## Task details
In the records below, find the line with "This screenshot has width=962, height=703." and the line with "Collapse the Testing"; return exactly those lines and every line between them.

## Dataset records

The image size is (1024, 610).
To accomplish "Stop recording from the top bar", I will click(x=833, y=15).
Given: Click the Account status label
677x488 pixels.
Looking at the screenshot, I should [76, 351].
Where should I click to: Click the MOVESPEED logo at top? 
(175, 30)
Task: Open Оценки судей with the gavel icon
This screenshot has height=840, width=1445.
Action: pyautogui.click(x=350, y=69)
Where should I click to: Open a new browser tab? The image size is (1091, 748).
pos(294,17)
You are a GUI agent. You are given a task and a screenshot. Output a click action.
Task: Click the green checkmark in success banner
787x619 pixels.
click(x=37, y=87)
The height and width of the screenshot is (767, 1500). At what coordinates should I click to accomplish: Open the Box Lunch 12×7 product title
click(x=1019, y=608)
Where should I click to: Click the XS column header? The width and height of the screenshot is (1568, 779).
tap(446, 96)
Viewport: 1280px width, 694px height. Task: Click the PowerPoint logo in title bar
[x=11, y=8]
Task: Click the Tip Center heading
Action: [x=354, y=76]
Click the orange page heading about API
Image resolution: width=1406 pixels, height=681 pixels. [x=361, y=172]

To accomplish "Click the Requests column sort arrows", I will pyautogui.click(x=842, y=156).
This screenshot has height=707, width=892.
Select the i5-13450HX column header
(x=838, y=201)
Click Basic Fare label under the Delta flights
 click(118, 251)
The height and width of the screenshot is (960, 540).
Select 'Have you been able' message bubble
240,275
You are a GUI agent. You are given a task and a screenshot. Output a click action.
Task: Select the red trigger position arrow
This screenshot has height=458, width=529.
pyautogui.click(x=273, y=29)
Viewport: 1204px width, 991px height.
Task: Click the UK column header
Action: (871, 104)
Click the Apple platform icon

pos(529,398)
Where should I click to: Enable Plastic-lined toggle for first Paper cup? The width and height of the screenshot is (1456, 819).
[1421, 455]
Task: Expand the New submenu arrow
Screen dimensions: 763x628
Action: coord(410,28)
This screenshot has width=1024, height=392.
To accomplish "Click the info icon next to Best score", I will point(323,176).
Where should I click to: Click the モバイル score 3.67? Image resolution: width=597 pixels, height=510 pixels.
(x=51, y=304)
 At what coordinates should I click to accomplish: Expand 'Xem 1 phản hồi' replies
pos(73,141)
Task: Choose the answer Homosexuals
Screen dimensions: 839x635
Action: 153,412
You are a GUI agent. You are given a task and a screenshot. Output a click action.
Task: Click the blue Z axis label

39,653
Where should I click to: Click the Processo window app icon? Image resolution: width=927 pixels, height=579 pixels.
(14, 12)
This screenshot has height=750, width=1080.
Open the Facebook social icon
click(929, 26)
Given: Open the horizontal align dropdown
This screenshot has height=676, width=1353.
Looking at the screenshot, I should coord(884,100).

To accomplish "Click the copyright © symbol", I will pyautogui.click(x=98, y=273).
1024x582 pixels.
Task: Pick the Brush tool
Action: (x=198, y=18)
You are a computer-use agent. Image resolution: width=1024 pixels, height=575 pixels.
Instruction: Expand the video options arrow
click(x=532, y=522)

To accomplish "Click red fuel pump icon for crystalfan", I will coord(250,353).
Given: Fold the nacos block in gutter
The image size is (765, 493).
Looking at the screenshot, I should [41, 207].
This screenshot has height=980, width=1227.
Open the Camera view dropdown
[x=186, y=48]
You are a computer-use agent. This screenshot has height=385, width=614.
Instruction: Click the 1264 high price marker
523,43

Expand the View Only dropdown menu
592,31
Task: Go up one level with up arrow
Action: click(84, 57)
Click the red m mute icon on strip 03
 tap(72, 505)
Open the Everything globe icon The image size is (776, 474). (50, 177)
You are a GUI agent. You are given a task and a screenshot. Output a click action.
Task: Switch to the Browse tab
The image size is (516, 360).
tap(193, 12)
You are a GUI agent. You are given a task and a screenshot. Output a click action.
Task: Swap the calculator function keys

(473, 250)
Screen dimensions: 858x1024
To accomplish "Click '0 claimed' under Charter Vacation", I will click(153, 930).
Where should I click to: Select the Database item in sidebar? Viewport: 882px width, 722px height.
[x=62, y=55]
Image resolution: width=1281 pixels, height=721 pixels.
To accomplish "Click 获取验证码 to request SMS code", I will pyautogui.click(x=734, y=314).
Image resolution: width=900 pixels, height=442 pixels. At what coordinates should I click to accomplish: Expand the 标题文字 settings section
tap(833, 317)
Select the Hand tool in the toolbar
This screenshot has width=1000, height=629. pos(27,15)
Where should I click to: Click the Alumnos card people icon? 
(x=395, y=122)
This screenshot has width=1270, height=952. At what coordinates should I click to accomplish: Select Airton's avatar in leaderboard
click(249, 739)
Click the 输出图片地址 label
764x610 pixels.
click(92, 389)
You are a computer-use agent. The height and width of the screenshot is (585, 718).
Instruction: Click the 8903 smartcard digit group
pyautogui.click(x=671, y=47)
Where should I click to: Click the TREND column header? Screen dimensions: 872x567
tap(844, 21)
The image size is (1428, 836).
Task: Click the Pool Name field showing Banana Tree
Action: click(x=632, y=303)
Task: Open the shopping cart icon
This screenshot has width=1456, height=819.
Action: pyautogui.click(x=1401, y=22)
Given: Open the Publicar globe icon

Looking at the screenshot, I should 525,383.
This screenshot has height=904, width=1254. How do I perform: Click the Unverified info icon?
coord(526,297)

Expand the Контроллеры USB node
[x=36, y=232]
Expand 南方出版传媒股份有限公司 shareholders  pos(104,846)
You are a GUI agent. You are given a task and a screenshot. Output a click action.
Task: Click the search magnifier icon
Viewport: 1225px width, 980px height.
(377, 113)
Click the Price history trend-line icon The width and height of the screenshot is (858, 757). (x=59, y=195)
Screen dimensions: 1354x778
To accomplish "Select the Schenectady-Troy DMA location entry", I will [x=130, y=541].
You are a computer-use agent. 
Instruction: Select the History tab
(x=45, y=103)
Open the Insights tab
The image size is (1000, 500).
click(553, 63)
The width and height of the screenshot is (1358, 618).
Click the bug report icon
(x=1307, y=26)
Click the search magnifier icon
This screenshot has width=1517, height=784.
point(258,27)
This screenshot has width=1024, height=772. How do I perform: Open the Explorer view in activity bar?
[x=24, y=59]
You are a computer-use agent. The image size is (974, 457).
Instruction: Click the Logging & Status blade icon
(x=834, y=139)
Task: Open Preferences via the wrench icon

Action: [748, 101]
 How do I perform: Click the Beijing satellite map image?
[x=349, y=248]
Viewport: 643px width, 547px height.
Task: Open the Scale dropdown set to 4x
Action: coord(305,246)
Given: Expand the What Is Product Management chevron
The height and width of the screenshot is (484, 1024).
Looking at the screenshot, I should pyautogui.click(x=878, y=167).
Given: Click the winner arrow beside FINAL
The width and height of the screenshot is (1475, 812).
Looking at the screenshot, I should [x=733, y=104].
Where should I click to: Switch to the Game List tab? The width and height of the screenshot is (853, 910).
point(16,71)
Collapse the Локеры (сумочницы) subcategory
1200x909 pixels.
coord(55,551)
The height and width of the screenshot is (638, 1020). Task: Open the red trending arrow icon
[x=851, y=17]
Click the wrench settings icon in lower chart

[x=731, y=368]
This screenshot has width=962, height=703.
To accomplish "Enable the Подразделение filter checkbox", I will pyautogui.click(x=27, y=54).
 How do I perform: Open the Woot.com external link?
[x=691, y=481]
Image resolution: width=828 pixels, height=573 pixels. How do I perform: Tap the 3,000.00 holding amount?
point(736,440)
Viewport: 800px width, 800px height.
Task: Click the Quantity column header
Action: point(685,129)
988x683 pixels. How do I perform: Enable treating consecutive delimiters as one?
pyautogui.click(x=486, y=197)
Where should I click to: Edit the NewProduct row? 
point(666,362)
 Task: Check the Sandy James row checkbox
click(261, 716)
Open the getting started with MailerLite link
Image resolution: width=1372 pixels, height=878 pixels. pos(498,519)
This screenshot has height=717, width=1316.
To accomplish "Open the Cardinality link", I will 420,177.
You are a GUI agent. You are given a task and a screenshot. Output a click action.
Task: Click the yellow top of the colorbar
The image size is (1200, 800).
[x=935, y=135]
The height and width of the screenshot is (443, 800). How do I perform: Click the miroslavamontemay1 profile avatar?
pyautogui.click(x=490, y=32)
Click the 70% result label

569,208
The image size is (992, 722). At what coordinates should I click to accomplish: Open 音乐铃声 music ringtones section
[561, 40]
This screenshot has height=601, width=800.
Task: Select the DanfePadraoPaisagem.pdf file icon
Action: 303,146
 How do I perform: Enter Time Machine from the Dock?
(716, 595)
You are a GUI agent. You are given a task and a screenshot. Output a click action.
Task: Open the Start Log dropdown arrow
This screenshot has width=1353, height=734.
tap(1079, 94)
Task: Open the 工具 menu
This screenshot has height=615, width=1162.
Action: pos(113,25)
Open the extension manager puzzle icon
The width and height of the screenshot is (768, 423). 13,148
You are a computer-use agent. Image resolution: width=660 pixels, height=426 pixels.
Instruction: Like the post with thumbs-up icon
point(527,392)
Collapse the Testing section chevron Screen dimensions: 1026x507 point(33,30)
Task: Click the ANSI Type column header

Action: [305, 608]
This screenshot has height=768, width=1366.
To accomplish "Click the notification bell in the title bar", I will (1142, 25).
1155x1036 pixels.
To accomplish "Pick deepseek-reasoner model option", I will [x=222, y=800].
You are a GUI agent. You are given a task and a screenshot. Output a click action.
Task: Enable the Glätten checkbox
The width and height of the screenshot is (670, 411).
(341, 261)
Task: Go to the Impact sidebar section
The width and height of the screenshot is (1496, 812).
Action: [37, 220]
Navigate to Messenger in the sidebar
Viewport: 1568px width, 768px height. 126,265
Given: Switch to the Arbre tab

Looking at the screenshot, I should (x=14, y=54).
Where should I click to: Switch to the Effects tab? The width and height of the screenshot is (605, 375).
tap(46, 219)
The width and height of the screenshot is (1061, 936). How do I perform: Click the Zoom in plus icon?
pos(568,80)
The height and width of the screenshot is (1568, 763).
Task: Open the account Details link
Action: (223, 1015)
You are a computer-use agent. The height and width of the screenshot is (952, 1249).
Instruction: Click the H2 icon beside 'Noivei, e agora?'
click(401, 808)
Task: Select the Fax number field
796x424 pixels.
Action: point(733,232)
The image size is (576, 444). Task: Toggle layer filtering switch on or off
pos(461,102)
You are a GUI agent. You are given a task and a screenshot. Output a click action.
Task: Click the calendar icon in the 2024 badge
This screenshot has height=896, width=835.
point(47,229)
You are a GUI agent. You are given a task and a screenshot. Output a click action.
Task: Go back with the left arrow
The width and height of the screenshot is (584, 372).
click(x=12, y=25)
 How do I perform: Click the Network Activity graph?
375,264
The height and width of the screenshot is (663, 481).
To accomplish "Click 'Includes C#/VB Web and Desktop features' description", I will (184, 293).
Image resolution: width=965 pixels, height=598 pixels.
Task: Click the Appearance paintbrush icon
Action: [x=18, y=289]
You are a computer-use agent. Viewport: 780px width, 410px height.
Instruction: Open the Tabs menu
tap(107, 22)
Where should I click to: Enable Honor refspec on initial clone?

## Exercise answer
This screenshot has width=962, height=703.
To accomplish "Enable the Подразделение filter checkbox", I will pyautogui.click(x=27, y=54).
 How do I perform: Open the Woot.com external link?
[x=691, y=481]
Image resolution: width=828 pixels, height=573 pixels. How do I perform: Tap the 3,000.00 holding amount?
point(736,440)
Viewport: 800px width, 800px height.
Task: Click the Quantity column header
Action: point(685,129)
988x683 pixels. How do I perform: Enable treating consecutive delimiters as one?
pyautogui.click(x=486, y=197)
Where should I click to: Edit the NewProduct row? 
point(666,362)
 Task: Check the Sandy James row checkbox
click(261, 716)
Open the getting started with MailerLite link
Image resolution: width=1372 pixels, height=878 pixels. pos(498,519)
This screenshot has height=717, width=1316.
To accomplish "Open the Cardinality link", I will 420,177.
You are a GUI agent. You are given a task and a screenshot. Output a click action.
Task: Click the yellow top of the colorbar
The image size is (1200, 800).
[x=935, y=135]
The height and width of the screenshot is (443, 800). How do I perform: Click the miroslavamontemay1 profile avatar?
pyautogui.click(x=490, y=32)
Click the 70% result label

569,208
The image size is (992, 722). At what coordinates should I click to accomplish: Open 音乐铃声 music ringtones section
[561, 40]
This screenshot has height=601, width=800.
Task: Select the DanfePadraoPaisagem.pdf file icon
Action: 303,146
 How do I perform: Enter Time Machine from the Dock?
(716, 595)
You are a GUI agent. You are given a task and a screenshot. Output a click action.
Task: Open the Start Log dropdown arrow
This screenshot has width=1353, height=734.
tap(1079, 94)
Task: Open the 工具 menu
This screenshot has height=615, width=1162.
Action: pos(113,25)
Open the extension manager puzzle icon
The width and height of the screenshot is (768, 423). 13,148
You are a computer-use agent. Image resolution: width=660 pixels, height=426 pixels.
Instruction: Like the post with thumbs-up icon
point(527,392)
Collapse the Testing section chevron Screen dimensions: 1026x507 point(33,30)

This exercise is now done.